Other traditional laws exist that address business practices, familial ties, government proceedings, and social etiquette. Severe infractions in the past could result in legal punishment or ostracization, in which an individual becomes an outcast of society. Individuals shunned by society at large are refused the ability to buy and sell, take on jobs, or interact with upstanding members of a community, and often must resort to begging in order to survive. Mild violations of what is considered to be standard behavior or conduct were often simply met with disapproval from friends, family, and peers. Many believe that the black market on Vanqor is disdainful, and do not actively participate in it, but perceive it as a necessary evil to keep the planet’s economy afloat, and therefore tolerate its presence.

In the past, Vanqoran culture had a stronger presence on the planet, so much so that members of society were often categorized into different familial groups or occupational guilds, depending on location and circumstance. Traditional naming reflected this, with the structure of an old Vanqoran name being surname first and forename second, connected by a hyphen (i.e. Gor-Raso, Pira-Vad, Sas-Omik). The leader of the planetary government often took the surname “Van” as to reflect of his sovereign control over the whole planet. Examples include Van-Uxith, Van-Priya, and Van-Baval. Over time, however, the value placed on traditionalist systems and conventions deteriorated, and Vanqoran culture began to mix with the wider galactic culture. The traditional naming convention is nearly forgotten in modern-day Vanqor, and cultural standards and taboos are far more lax. This is reflected most clearly in Vanqor’s planetary government. Once an intricate monarchistic system, it has since been replaced with a republic-style system of government. However, with the amount of power the president holds over the parliament, prime minister, and courts, Vanqor’s government remains largely autocratic in nature.

The core beliefs and values that comprise Vanqoran culture inherently put them at odds with their counterparts from their sister planet of Typha-Dor. In stark contrast to Vanqorans, Typha-Dori are keen to dress expressively and are perceived by the Vanqorans to be brash, vain, and contemptuous of others. The two planets have a long-standing rivalry, and have clashed multiple times throughout their history in a bid for supremacy over the other. Both sides vie for control over the entirety of Uziel system, including the other planets and satellites within the system, and the opposing planet’s homeworld. These planets and moons in the past have been colonized by Vanqoran, Typha-Dori, or a mix of settlers from both worlds. Some have pledged their allegiance to Vanqor or Typha-Dor, while others are hotly contested by locals and the two major planetary governments to present day. A few planets seek to claim sovereignty and establish themselves as an independent government, but Vanqor and Typha-Dor both ignore these claims.

While much ground has been gained and lost by both sides throughout history, neither has been able to claim total victory. The closest Vanqor has ever come to conquering Typha-Dor was a military campaign in 25 BBY, in which Vanqor’s leader, a man by the name of Van-Ith, was able to consolidate a massive fleet superior to the Typha-Dori’s defense forces at the time. However, a group of Jedi managed to intervene on behalf of the Typha-Dori, helping the Typha-Dori to outmaneuver the Vanqoran fleet and force them into a peace agreement.

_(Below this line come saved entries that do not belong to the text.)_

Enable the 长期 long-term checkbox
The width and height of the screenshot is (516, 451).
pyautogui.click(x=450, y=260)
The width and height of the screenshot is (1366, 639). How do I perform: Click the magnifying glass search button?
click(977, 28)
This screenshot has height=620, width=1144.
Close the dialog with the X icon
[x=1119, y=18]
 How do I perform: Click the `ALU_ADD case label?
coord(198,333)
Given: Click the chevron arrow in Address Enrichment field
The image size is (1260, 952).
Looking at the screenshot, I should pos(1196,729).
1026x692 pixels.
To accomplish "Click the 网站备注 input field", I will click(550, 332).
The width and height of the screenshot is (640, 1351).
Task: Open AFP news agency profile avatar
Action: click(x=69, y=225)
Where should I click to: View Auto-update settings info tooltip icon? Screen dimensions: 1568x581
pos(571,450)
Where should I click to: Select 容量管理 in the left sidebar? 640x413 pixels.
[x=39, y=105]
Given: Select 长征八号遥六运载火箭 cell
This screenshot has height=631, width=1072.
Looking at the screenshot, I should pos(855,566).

Besides the Typha-Dori, the Vanqoran government possess a long-standing resentment against the Brotherhoods, groups of Vanqorans that live in the deep deserts of Vanqor far beyond the fertile valleys, oceans, and gulfs. The desert-dwelling Vanqorans have built their settlements in and around oases and large ships that have crashed onto the planetscape during past conflicts. Officially, the Vanqoran government claims total ownership over the planet and declares that members of the various Brotherhoods are citizens. The Brotherhoods fervently resists these claims. Armed conflicts have erupted in the past over territory disputes and the question of sovereignty. In the end, however, the Vanqoran government has never been able to fully control the planet’s populace, due in large part to the fact that there is no knowledge of how many Brotherhoods exist, or where they are.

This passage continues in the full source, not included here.